D'autres, qui connaissaient la Prusse et qui savaient quel formidable engin de guerre elle avait entre les mains, se disaient que sûrement elle voudrait s'en servir avant qu'il se fût rouillé, et établir ainsi sa domination dans toute l'Allemagne sur la défaite de la France.
De là des points noirs, comme on disait alors, c'est-à-dire des nuages chargés d'orages qui, se rencontrant et se choquant, devaient fatalement allumer la foudre.
Mais ces nuages, qui, en ces dernières années, avaient souvent menacé de se rencontrer, paraissaient pour le moment éloignés l'un de l'autre; le ciel était serein, le baromètre était au beau, et les esprits timides avaient fini par se rassurer.

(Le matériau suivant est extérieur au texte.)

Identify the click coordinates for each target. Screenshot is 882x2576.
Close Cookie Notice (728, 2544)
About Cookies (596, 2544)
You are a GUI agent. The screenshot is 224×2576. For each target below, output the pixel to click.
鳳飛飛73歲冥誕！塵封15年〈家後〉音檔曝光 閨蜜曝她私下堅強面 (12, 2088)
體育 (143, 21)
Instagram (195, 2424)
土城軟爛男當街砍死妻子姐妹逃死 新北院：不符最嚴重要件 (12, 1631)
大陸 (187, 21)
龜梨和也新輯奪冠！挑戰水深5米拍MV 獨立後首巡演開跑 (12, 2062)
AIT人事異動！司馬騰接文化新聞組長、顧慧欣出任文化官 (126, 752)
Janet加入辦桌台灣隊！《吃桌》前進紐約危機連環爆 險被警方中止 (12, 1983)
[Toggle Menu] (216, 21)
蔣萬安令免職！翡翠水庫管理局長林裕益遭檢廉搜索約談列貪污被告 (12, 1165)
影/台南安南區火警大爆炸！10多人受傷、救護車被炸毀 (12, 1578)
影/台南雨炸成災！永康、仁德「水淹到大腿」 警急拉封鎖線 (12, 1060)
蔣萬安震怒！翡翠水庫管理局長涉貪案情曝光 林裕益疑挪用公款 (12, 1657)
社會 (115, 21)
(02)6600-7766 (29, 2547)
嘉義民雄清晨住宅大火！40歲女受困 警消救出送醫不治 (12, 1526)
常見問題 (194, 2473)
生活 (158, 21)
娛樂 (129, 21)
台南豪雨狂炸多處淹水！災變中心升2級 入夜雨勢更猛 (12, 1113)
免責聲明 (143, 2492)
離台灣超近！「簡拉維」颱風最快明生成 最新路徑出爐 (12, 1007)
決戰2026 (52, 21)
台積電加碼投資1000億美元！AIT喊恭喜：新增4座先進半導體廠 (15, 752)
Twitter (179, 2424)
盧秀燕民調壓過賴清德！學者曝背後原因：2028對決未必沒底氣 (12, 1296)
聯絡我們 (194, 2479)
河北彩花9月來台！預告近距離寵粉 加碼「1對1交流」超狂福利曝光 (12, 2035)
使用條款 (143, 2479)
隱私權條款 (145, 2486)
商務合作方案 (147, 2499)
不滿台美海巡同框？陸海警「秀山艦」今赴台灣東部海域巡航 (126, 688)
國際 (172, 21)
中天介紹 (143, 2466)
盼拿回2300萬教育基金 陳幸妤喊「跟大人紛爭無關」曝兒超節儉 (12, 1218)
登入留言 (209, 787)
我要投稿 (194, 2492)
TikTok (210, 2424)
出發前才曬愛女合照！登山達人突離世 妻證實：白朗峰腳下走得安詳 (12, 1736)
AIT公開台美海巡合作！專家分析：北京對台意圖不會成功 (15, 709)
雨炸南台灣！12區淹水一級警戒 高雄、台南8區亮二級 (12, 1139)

Ce ne serait pas pour cette année Le baron Lazarus lui-même, qui savait bien des choses et qui, par ses relations multiples aussi bien en France qu'en Allemagne, était en mesure d'être bien informé, répétait comme beaucoup d'autres: ce ne sera pas cette année.
Si, pour certaines raisons, cette croyance le satisfaisait, pour d'autres non moins sérieuses elle le désespérait; car, depuis longtemps averti et convaincu de l'imminence de la guerre, il était à la baisse dans toutes ses spéculations. Au lieu du trouble qui devait rétablir ses affaires, il voyait de nouveau se raffermir une tranquillité qui les ruinait; encore quelques mois de paix et il était perdu. C'était même cette expectative terrible qui, en ces derniers temps, lui avait fait si ardemment désirer de marier sa fille au colonel: la guerre ou la fortune du colonel. Si les deux lui manquaient, c'en était fait de lui.
Tout à coup cette guerre, qu'il croyait écartée pour l'année présente, se montra menaçante, et en quelques jours les chances de paix semblèrent disparaître complètement, tant des deux côtés on était disposé à saisir les occasions de lutte qui se présentaient ou qu'on pouvait faire naître.
Les événements se précipitèrent, la rente, qui était à 72 60 le 5 juillet, était à 67 40 le 14.
C'était la fortune pour le financier, mais d'un autre côté c'était la ruine des espérances du père.
En effet, si la guerre éclatait, il ne pouvait pas rester à Paris, et alors que devenait son plan, qui devait si habilement amener le colonel à prendre Ida pour femme?
Il fallait donc, s'il était obligé de quitter Paris, que le colonel le quittât en même temps.